“A Marco Carrai va il nostro sincero ringraziamento per il lavoro svolto alla guida della Fondazione Meyer e, soprattutto, per i risultati raggiunti. Durante la sua presidenza il fundraising della Fondazione è cresciuto da 11 a 17 milioni di euro. Numeri importanti, ai quali si aggiungono ulteriori risorse destinate direttamente all’ospedale e che testimoniano la qualità del lavoro svolto.”
Lo dichiarano Francesco Casini, capogruppo di Casa Riformista in Consiglio regionale della Toscana, e Francesco Grazzini, capogruppo di Italia Viva–Casa Riformista in Consiglio comunale a Firenze.
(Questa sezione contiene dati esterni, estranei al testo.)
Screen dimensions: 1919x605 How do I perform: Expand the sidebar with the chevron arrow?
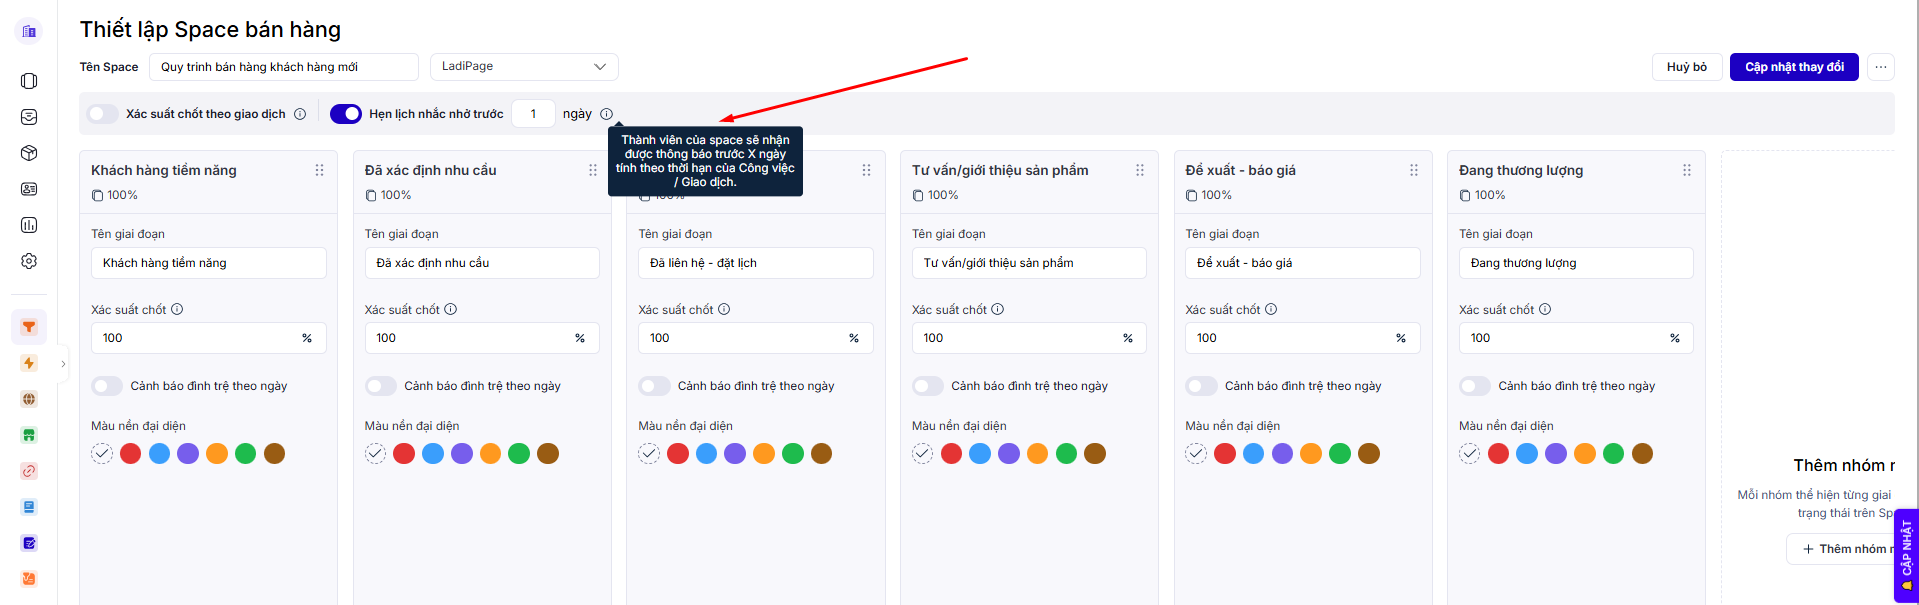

“Una Fondazione come quella del Meyer deve essere giudicata sulla capacità di raccogliere risorse, costruire relazioni e trasformarle in opportunità concrete per l’ospedale e per i bambini. Ed è su questo terreno che i risultati raggiunti in questi anni parlano da soli.”
“Dispiace che il lavoro di Carrai sia stato spesso oscurato da una strumentalizzazione tutta politica della sua figura, legata al suo ruolo di console onorario di Israele. Attacchi che abbiamo considerato sbagliati allora e che continuiamo a considerare tali oggi. Carrai ha sempre cercato di costruire ponti, contribuendo all’accoglienza di bambini provenienti da ogni parte del mondo, e ha sempre ribadito di rappresentare lo Stato e il popolo di Israele, non il Governo Netanyahu, nei confronti del quale ha espresso pubblicamente critiche in numerose occasioni.”
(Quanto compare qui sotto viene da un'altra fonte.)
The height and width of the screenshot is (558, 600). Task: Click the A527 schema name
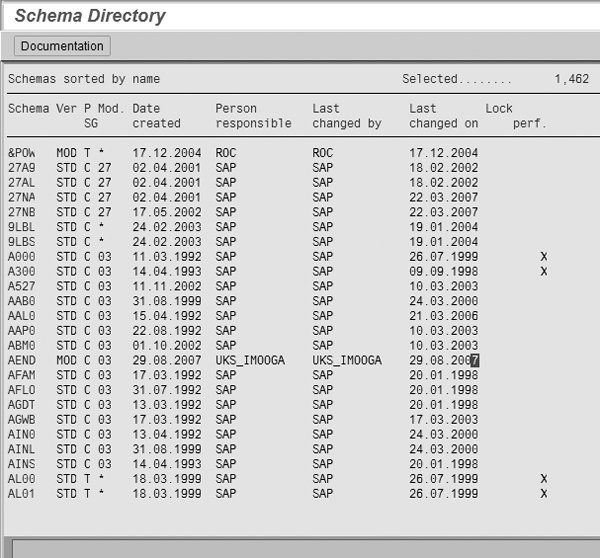pyautogui.click(x=22, y=286)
“L’esultanza del Movimento 5 Stelle per la mancata riconferma di Carrai dimostra purtroppo quanto questa vicenda sia stata trasformata in una battaglia politica fine a se stessa. Speriamo che chi oggi esulta dedichi la stessa attenzione ai risultati futuri della Fondazione Meyer e sia altrettanto rigoroso nel giudicare chi sarà chiamato a guidarla. Perché alla fine le polemiche passano, mentre i numeri restano: e saranno i risultati, le risorse raccolte e la qualità del contributo garantito all’Ospedale Meyer e ai suoi bambini il metro con cui giudicare chiunque ne sia alla guida.
L’auspicio è che non venga disperso il patrimonio di risorse, relazioni e progettualità costruito in questi anni. Su questo, più che sulle bandierine politiche piantate oggi, sarà giusto fare i conti domani.”